Author’s Note: This is the final instalment of a three-part series on AQAP in Yemen. Part I described the operating environment in Yemen, identified the basic capabilities and background information on AQAP, and summarized basic US counterterrorism efforts.  Part II highlighted the success of AQAP assassinations in Yemen, identified several E-TTPs, and discussed AQAP’s effect on US foreign policy.

Unlike the fast-approaching drawdown of US forces from Afghanistan in 2014, US counterterrorism efforts in the Arabian Peninsula are unlikely to show signs of slowing down.  Since 2009, following the Christmas Day bomber incident, the US has only increased its effort to remove senior AQAP leadership, operatives, local commanders, and even low-level fighters from the Yemeni battlespace.

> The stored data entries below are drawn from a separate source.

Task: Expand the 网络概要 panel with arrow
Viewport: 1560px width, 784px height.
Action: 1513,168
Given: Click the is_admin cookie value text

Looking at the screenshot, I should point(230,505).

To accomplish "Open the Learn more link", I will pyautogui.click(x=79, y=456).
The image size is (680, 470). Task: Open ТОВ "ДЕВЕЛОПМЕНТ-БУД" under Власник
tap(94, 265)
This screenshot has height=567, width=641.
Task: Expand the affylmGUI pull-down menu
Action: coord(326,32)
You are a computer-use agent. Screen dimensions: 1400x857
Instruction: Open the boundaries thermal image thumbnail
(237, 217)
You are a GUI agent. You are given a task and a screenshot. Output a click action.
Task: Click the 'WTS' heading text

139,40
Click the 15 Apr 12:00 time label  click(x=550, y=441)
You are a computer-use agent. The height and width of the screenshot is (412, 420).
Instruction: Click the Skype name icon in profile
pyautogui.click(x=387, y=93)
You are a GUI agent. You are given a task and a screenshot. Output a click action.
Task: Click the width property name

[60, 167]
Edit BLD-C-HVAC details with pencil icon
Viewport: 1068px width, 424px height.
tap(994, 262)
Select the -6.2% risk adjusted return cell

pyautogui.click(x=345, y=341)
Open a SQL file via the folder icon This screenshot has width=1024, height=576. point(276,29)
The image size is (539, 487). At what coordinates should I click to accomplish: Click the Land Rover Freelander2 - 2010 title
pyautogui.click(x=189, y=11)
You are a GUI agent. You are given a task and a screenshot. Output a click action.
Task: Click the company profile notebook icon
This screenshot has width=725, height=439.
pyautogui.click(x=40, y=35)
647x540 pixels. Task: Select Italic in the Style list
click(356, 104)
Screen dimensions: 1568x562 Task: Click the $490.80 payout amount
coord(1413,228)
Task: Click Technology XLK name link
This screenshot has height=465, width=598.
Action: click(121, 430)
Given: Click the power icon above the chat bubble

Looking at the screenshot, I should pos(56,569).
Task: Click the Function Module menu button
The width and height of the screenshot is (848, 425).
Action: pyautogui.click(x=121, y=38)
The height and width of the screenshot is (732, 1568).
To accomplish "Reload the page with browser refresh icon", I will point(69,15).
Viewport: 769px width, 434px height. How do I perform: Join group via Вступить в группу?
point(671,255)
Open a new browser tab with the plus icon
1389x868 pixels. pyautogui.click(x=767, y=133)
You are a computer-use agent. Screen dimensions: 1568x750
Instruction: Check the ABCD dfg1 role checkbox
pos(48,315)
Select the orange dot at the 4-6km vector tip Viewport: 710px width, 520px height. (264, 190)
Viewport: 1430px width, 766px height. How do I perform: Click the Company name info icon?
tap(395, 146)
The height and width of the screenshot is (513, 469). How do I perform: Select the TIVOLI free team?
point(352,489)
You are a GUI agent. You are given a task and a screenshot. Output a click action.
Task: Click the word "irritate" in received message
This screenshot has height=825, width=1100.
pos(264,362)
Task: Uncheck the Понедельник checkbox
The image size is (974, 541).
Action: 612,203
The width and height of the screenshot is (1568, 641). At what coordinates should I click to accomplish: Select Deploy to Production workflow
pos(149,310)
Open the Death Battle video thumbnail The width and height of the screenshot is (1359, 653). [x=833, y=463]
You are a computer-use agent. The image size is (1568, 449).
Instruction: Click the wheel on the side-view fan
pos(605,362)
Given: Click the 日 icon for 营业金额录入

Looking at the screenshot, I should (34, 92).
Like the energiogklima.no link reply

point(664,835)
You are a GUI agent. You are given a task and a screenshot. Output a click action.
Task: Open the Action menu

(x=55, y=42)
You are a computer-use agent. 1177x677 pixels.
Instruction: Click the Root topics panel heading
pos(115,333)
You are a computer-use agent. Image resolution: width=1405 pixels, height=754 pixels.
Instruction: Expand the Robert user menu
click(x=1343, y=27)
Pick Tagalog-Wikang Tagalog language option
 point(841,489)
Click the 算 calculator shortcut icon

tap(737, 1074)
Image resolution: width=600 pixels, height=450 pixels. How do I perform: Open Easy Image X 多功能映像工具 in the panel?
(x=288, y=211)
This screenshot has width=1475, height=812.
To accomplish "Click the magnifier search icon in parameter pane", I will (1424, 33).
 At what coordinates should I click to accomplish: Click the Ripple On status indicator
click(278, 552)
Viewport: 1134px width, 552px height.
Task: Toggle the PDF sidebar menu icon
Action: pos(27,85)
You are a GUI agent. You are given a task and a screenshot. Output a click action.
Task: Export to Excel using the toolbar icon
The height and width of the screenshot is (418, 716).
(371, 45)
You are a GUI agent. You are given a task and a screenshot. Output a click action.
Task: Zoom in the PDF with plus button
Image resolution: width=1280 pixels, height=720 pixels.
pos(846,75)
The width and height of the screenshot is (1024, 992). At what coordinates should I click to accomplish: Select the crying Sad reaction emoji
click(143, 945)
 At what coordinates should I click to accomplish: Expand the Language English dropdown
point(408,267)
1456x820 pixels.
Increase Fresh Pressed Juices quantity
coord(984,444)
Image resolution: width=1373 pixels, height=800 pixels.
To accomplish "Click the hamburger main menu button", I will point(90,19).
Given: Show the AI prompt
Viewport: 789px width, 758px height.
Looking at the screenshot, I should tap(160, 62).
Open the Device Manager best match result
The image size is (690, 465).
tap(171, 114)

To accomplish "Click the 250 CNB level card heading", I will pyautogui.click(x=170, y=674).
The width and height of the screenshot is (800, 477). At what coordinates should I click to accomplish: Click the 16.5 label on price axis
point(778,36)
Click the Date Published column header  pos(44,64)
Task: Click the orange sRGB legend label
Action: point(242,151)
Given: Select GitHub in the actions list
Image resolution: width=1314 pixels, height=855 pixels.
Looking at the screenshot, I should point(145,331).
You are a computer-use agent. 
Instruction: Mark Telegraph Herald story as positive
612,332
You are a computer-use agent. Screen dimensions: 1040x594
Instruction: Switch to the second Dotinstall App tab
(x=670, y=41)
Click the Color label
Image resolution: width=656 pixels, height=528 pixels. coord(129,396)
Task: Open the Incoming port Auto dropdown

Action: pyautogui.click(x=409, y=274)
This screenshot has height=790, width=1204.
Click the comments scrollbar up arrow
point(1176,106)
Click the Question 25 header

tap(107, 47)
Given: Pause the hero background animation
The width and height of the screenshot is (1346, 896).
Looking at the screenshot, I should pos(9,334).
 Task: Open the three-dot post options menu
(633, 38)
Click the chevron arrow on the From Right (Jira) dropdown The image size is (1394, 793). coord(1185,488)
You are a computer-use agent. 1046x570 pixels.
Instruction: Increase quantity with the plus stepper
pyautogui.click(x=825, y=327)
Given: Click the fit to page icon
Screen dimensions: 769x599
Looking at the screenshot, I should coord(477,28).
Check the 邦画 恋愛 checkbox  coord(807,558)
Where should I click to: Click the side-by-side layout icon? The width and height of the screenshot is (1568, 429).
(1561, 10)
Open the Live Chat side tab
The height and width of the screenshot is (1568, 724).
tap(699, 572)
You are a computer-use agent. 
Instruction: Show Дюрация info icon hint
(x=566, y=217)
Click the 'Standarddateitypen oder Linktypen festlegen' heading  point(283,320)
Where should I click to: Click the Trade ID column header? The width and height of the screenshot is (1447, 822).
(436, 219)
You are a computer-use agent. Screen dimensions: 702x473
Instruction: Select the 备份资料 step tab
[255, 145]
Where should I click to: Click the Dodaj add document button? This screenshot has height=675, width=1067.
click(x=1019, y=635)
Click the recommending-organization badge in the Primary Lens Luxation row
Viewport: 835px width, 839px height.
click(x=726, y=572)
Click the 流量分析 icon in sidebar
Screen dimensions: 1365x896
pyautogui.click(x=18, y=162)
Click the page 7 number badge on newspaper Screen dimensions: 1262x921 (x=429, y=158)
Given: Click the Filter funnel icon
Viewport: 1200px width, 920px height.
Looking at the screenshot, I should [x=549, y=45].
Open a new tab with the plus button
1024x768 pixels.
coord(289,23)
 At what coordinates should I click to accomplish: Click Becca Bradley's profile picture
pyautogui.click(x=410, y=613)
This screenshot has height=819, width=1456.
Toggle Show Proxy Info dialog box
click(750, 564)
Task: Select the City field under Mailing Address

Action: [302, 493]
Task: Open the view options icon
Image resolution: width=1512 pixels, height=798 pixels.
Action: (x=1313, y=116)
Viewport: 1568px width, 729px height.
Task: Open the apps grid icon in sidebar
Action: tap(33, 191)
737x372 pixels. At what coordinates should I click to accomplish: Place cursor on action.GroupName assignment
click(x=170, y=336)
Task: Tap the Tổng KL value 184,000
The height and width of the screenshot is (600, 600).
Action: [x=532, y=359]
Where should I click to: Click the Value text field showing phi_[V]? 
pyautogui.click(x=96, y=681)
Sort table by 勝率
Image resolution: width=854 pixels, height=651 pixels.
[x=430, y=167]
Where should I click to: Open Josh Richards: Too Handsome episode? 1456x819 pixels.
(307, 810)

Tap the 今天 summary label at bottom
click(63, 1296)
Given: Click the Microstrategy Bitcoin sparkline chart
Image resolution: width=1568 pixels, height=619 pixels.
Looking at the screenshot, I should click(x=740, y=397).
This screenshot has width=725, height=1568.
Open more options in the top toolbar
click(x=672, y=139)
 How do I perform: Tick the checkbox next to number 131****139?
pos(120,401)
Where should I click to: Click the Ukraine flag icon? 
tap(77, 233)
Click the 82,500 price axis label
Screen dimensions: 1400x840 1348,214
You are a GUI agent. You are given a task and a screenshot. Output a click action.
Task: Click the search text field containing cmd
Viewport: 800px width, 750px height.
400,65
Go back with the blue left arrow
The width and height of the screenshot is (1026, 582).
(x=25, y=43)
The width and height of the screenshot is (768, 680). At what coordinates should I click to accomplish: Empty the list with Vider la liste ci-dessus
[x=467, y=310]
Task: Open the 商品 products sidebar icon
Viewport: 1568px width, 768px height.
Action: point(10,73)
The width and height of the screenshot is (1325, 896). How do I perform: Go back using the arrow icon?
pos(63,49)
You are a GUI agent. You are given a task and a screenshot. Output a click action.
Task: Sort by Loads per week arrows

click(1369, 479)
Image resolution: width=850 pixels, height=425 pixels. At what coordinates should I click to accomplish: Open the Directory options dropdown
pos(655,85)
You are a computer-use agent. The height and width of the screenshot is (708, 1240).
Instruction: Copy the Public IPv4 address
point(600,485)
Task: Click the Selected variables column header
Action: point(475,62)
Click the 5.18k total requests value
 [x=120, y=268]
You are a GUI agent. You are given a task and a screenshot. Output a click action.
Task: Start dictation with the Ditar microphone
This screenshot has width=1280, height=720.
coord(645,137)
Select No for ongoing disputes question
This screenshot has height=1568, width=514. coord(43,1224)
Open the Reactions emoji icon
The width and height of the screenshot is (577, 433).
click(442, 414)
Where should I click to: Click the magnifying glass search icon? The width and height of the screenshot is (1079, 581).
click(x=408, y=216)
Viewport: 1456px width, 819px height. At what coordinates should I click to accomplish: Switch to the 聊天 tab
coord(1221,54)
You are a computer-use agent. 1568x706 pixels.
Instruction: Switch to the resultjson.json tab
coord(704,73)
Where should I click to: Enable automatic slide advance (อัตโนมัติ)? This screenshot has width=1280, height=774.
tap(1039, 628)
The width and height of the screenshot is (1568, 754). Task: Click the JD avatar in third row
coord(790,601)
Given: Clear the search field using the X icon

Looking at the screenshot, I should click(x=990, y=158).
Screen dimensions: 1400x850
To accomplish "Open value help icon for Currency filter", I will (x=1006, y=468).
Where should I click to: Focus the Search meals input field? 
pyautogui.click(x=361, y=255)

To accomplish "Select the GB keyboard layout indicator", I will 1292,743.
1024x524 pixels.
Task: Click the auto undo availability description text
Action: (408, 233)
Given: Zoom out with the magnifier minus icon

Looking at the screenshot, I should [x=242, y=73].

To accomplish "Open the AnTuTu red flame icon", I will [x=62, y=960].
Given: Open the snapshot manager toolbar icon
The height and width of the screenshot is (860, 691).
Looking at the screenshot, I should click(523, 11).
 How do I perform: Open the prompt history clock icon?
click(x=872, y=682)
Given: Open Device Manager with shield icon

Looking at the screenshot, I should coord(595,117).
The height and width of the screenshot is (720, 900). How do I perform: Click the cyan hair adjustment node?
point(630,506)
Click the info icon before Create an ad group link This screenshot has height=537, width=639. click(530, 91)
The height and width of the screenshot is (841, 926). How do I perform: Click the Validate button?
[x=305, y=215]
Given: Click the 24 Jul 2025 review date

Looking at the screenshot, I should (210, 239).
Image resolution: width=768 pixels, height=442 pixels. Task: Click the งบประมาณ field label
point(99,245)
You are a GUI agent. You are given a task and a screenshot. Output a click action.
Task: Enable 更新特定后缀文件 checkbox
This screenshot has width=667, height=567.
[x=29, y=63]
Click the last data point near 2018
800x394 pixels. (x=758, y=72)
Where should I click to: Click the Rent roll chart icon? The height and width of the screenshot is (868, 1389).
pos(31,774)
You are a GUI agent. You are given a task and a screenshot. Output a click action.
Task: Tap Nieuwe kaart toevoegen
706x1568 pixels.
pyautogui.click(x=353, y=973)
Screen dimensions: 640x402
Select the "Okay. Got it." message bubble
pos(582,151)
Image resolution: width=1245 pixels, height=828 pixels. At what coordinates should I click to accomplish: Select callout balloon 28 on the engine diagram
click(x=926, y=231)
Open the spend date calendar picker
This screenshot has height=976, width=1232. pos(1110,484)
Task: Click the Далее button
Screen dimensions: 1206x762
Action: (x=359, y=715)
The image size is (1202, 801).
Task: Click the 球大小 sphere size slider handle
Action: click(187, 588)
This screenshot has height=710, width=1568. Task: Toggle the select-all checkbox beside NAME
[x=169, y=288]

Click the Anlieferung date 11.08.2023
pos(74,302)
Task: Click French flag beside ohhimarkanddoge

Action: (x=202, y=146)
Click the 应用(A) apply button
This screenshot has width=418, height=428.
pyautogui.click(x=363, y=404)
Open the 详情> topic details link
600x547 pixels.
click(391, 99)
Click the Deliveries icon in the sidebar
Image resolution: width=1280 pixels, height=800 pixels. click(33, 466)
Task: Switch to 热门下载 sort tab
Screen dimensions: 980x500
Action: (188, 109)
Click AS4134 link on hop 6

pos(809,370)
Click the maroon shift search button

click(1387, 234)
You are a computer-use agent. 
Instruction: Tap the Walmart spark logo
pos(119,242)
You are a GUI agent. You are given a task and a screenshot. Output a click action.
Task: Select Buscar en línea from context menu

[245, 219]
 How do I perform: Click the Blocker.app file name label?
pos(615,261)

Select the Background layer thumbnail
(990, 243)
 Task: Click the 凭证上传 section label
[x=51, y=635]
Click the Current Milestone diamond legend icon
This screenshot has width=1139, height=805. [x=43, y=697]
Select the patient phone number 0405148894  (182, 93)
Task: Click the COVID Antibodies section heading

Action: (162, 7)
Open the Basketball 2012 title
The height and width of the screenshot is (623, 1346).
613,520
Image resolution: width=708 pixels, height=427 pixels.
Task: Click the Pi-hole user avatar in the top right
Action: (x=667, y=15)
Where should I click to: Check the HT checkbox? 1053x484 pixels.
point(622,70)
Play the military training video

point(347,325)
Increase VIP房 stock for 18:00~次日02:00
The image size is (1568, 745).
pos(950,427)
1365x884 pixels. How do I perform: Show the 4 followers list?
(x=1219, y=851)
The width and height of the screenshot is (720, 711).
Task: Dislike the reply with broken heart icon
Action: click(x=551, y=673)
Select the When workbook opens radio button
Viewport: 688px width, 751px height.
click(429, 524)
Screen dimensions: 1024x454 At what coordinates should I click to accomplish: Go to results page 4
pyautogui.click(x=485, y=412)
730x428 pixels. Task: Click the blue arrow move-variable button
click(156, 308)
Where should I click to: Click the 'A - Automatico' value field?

While these efforts in Yemen will likely continue in support of ongoing joint US and host-nation counterterrorism operations, recent activity by AQ affiliate al Shabaab (AS) has highlighted the next regional gateway for AQAP in its efforts to export terror.  By establishing sufficient freedom of movement for terrorist planning and execution in Yemen, AQAP has recognized the benefits of providing significant regional support to affiliates it deems capable of further exporting core AQ’s ideology.

Due to close geographical proximity, extensive human terrain relationships, and pre-existing nefarious networks, AQAP has begun to shape the future of Yemen as it pertains to AQ’s strategic outlook.  It is through these factors that AQAP maintains even further relevance in the face of ongoing US counterterrorism operations.

Just Across the Pond

Yemen’s historic instability and high threat environment has enabled AQAP to create an operating environment in which freedom of movement throughout Yemen’s tribal regions is generally uninhibited (save for extensive US efforts to prove otherwise).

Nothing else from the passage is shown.